▶ [Your task]
All lines from the one that contains "Select No for displaying Selling Price" to the end of the data must be retyped exactly. Pictures are not retyped.

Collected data
○ ○ ○ ○

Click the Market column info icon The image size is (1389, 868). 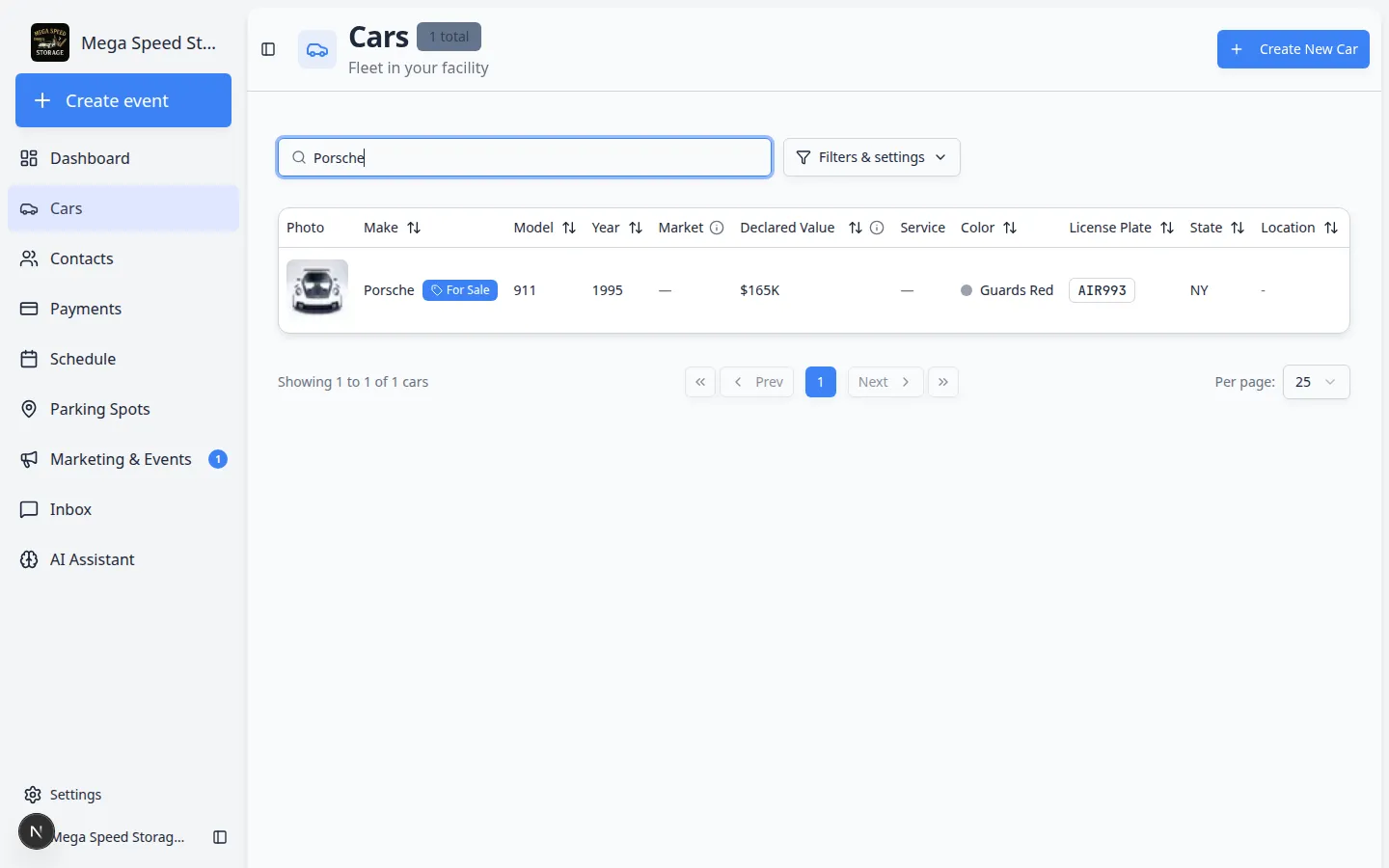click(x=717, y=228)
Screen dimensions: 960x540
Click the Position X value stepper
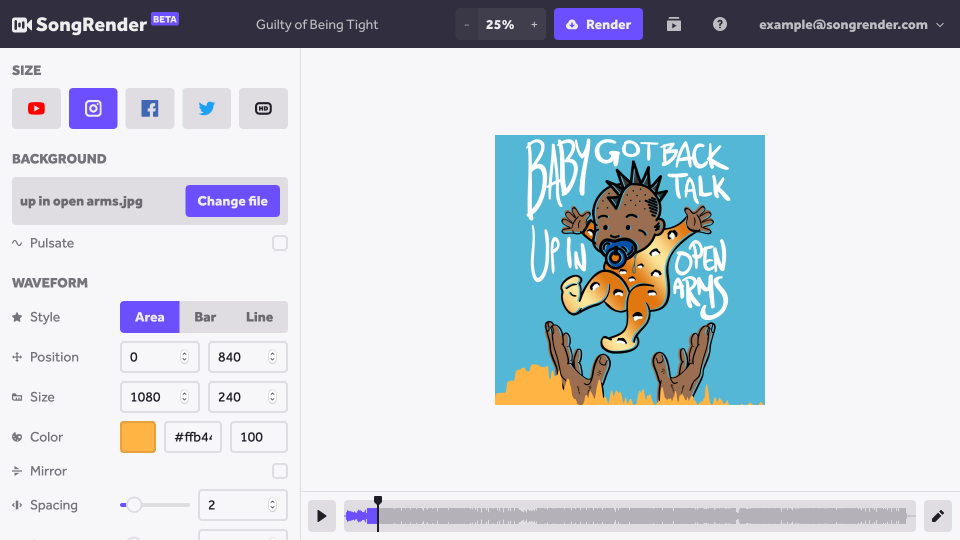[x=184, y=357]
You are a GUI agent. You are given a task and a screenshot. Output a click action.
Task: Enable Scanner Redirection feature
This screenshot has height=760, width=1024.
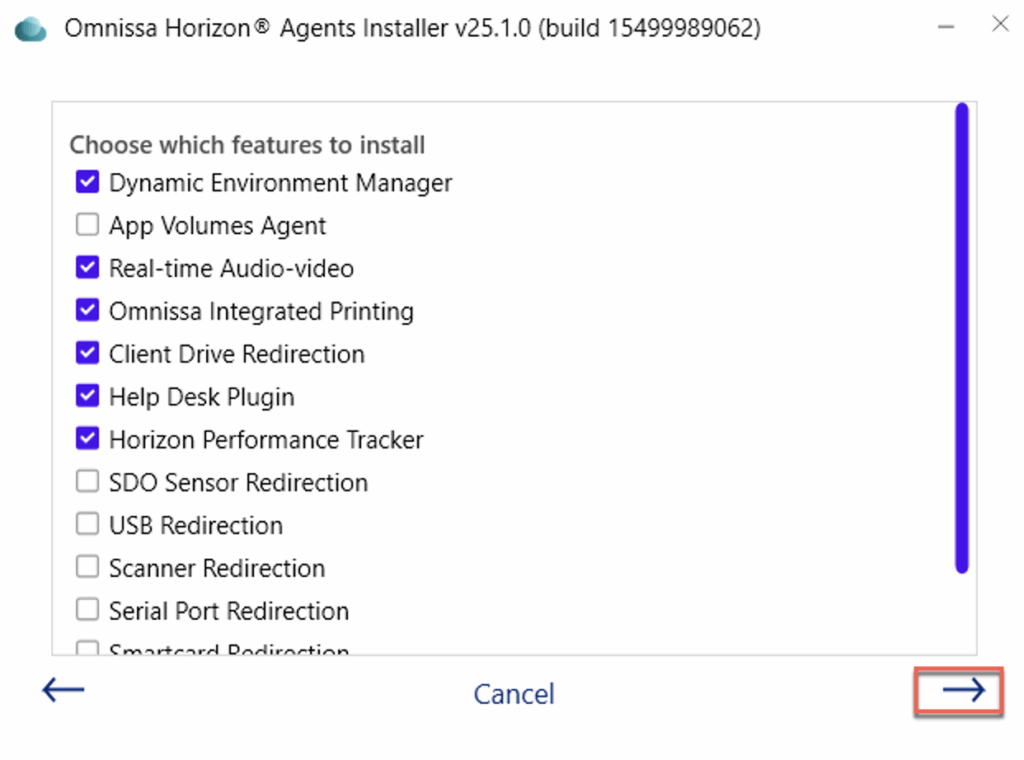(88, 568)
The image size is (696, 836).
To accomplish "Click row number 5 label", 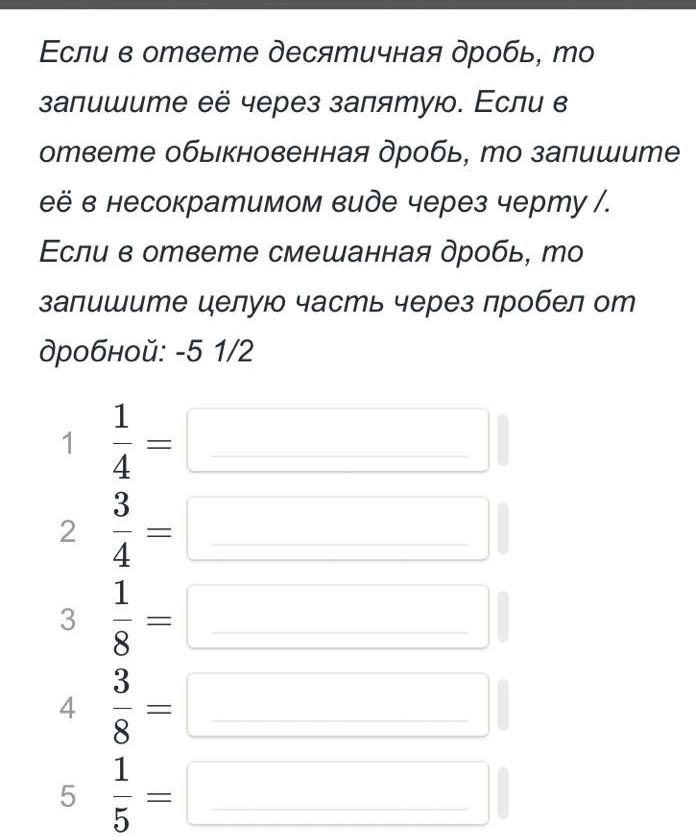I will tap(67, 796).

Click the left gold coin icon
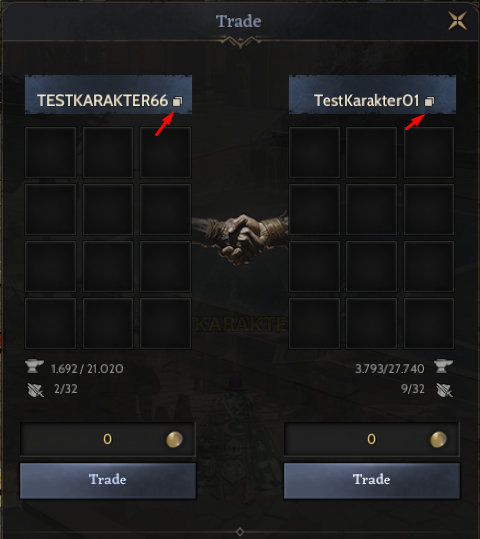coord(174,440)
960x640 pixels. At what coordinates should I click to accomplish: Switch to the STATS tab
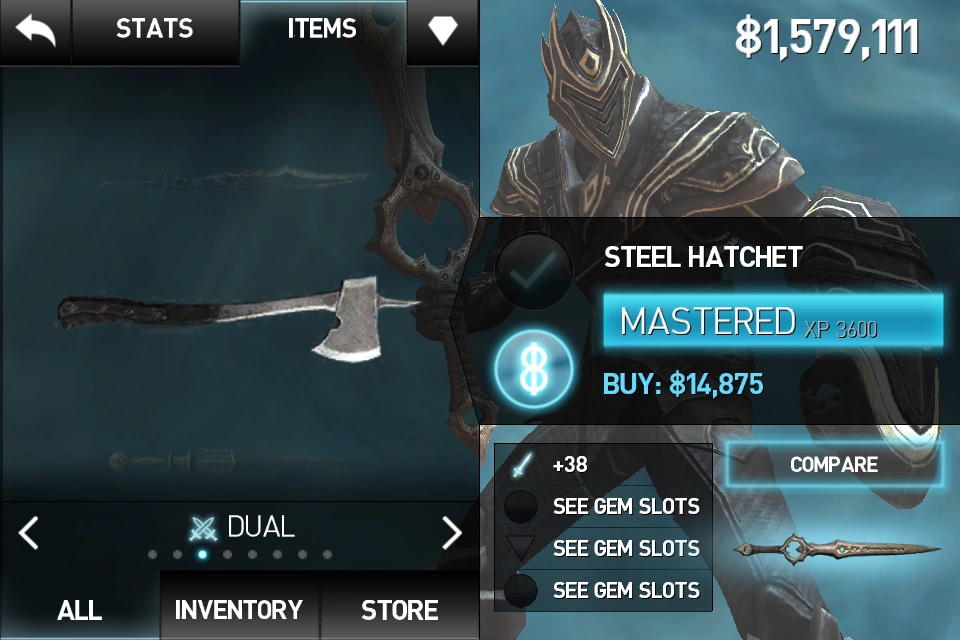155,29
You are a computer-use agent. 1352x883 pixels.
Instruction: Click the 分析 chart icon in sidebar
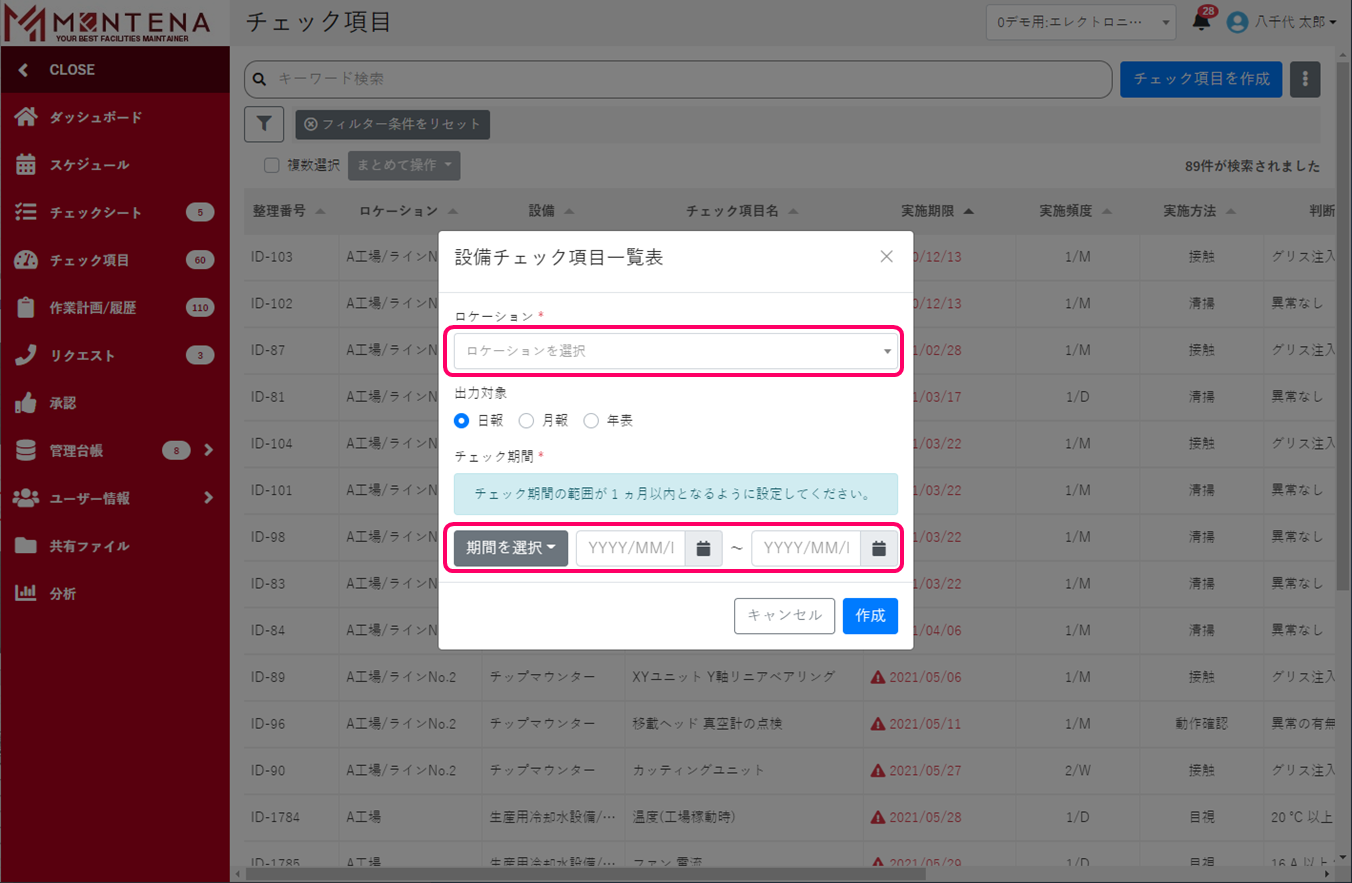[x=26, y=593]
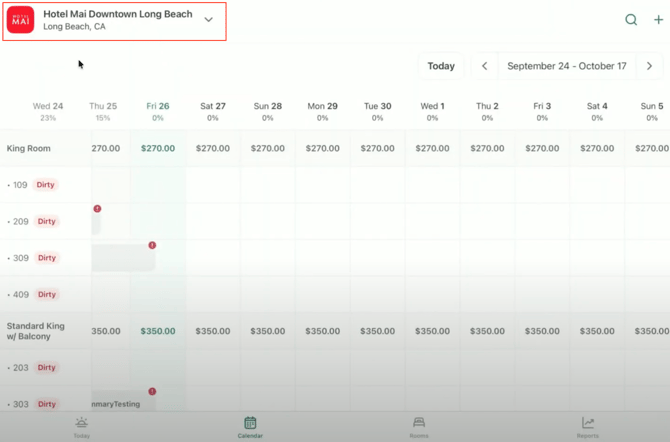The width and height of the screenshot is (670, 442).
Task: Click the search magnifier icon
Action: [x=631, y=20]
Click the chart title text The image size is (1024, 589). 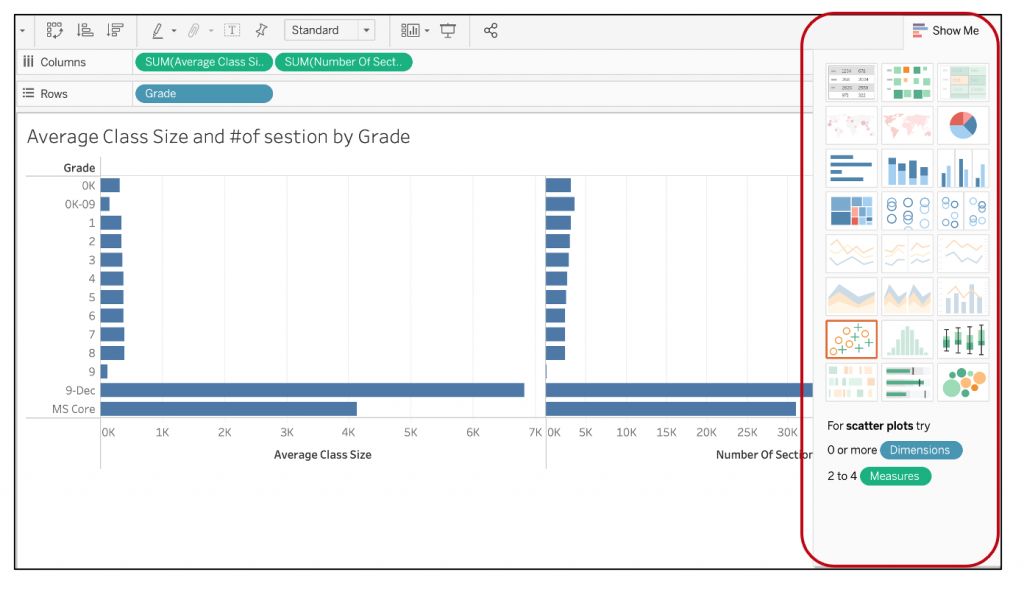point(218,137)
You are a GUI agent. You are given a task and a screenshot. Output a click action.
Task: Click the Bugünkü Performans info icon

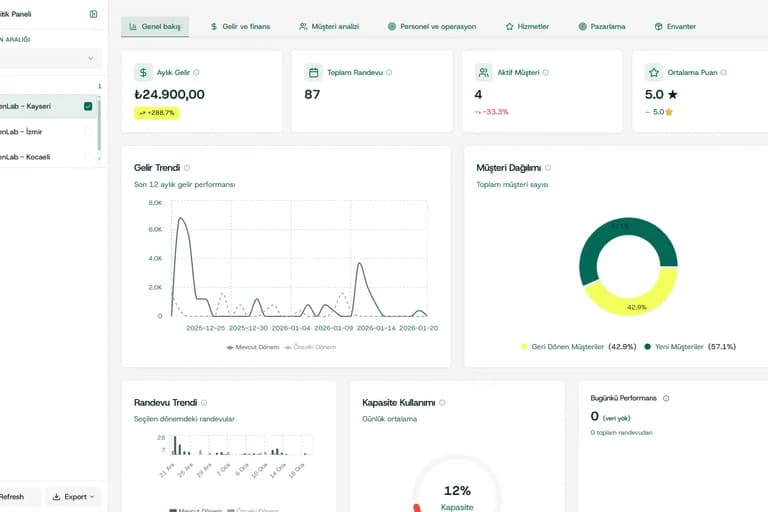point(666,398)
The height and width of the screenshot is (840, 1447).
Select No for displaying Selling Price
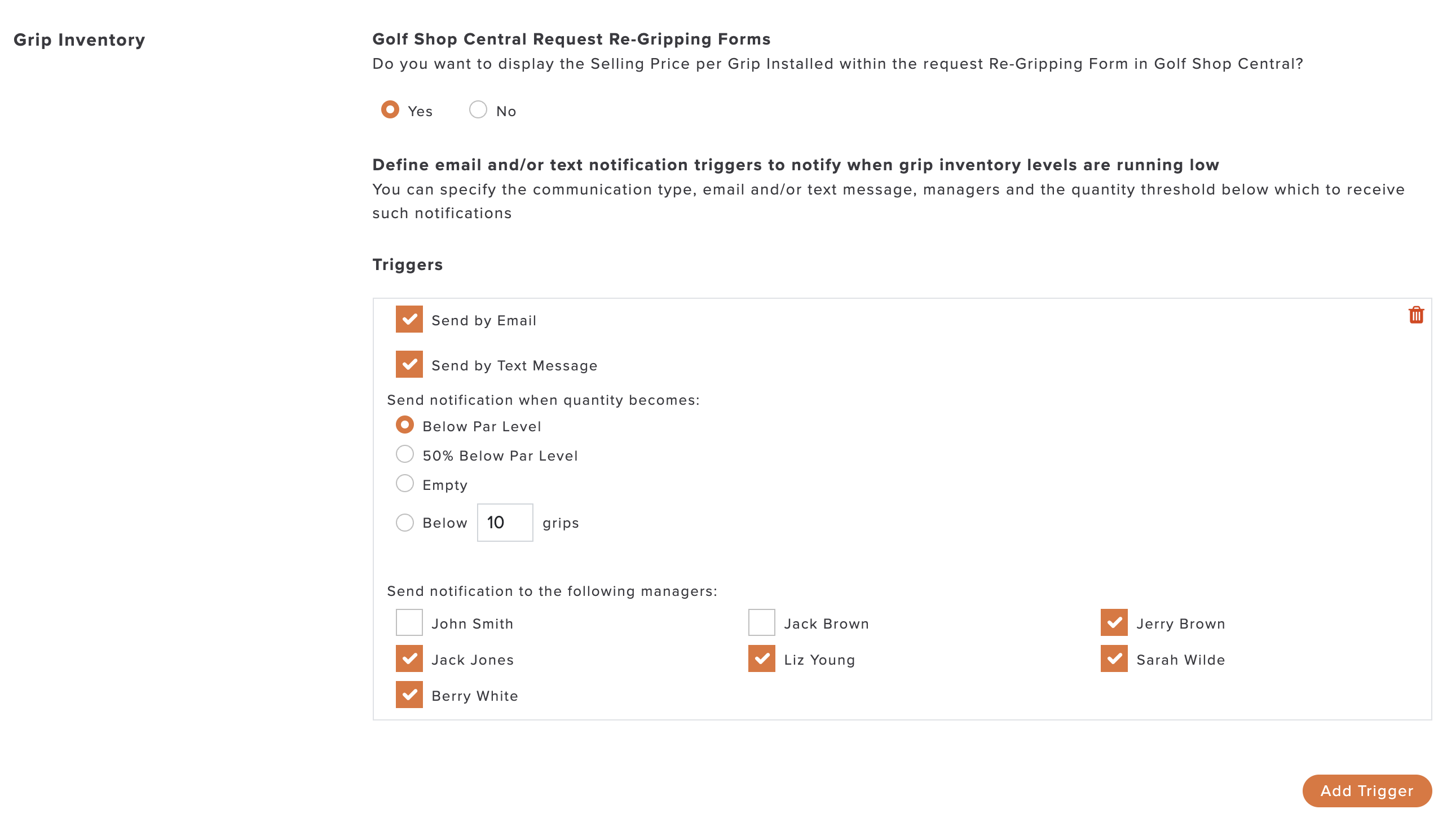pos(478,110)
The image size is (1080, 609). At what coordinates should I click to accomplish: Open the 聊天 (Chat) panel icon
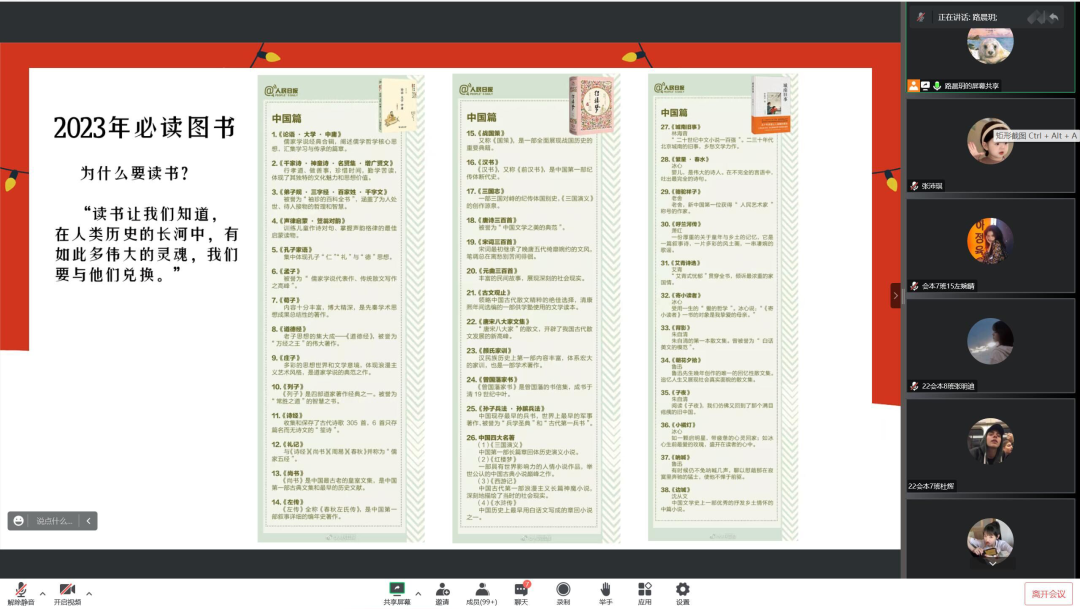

○ ○ ○ ○

▶ [Solution]
Select No for displaying Selling Price
pos(478,110)
The image size is (1080, 609). At what coordinates should I click to accomplish: Open the 聊天 (Chat) panel icon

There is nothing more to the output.